> **Exercise goal**: Rescale the lines below by copying each one in full. Multiply every click coordinate by 1.5, rounding to the nearest whole number with halves rounded up, leave all other numbers unchanged, and omit the pictures.

· · ·

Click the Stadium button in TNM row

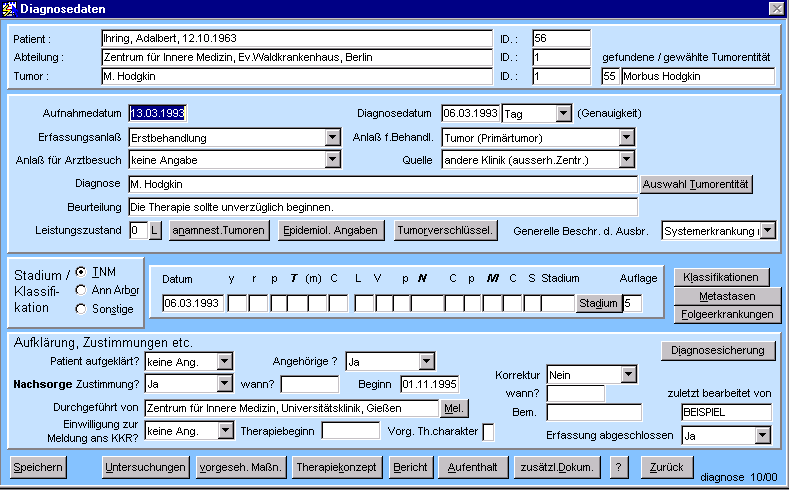click(x=596, y=303)
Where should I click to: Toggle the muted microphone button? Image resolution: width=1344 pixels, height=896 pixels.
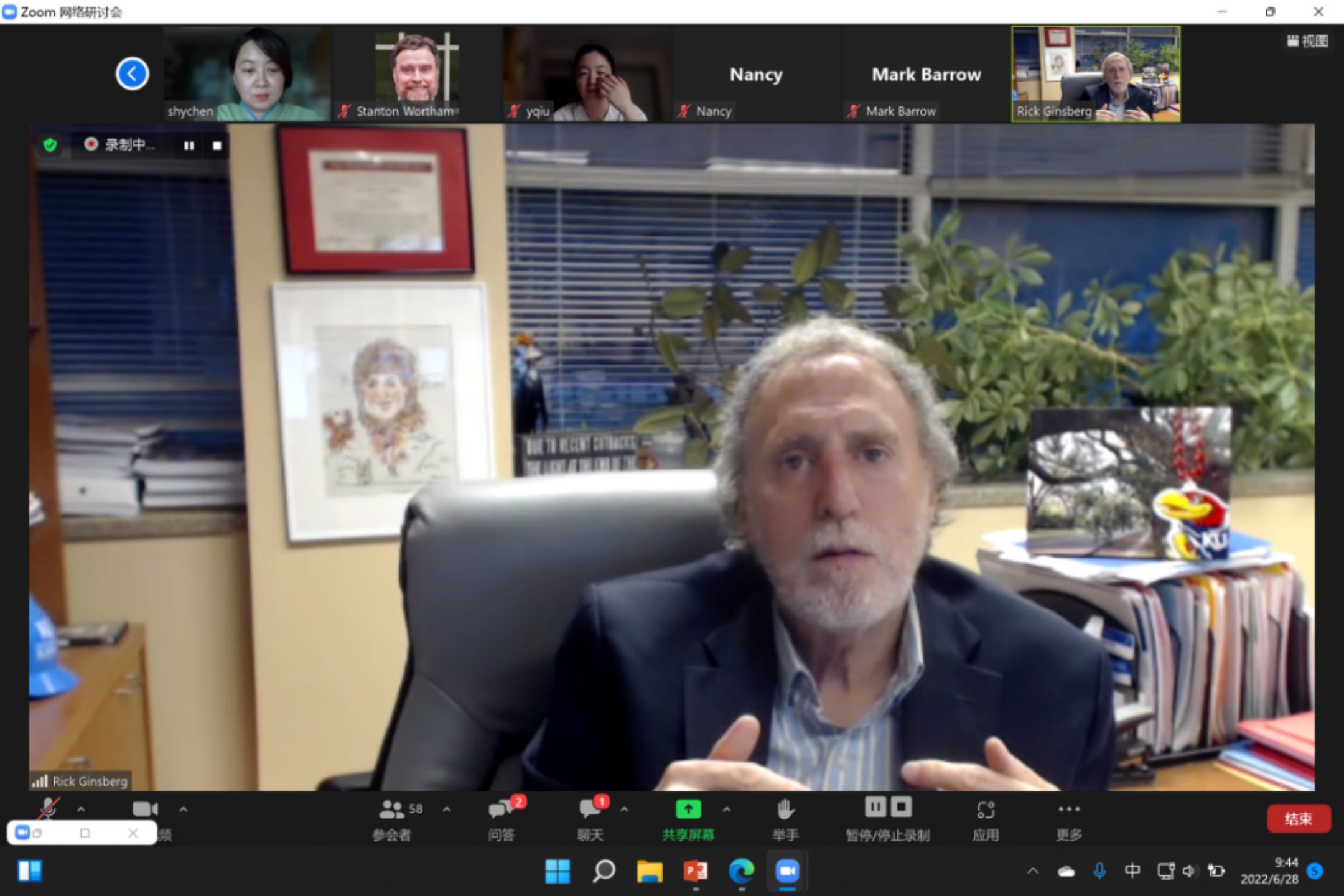click(48, 809)
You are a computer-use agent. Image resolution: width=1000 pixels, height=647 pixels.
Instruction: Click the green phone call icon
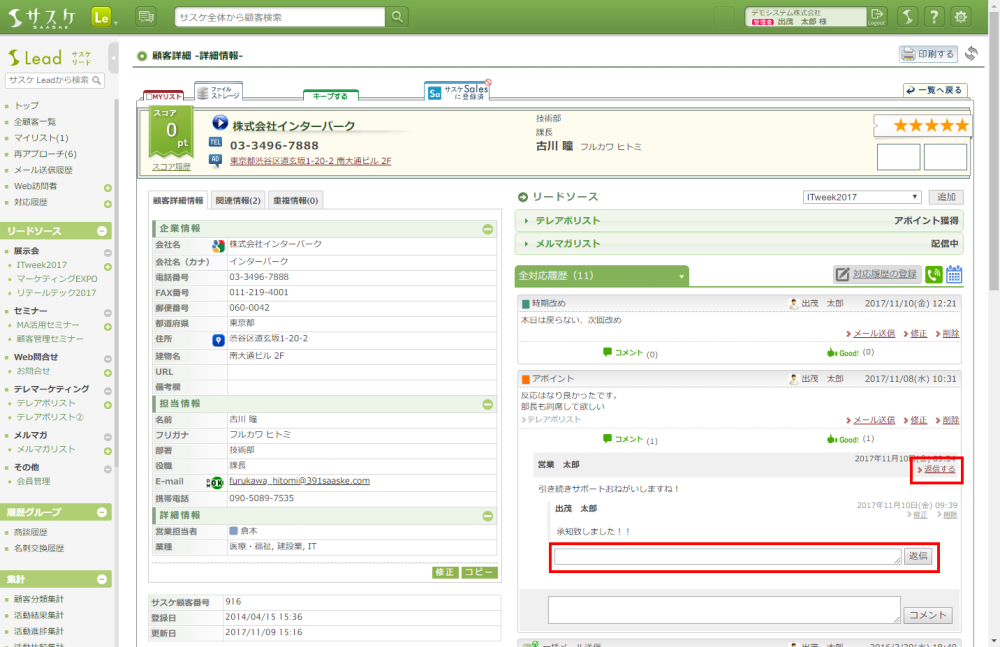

· · ·

> **Solution for this exercise**:
Click the Stadium button in TNM row

click(x=894, y=455)
Where should I click to: Toggle the muted microphone button? Image resolution: width=1344 pixels, height=896 pixels.
click(72, 1214)
You are a computer-use agent. Image resolution: width=1000 pixels, height=647 pixels.
Instruction: Click the green phone call icon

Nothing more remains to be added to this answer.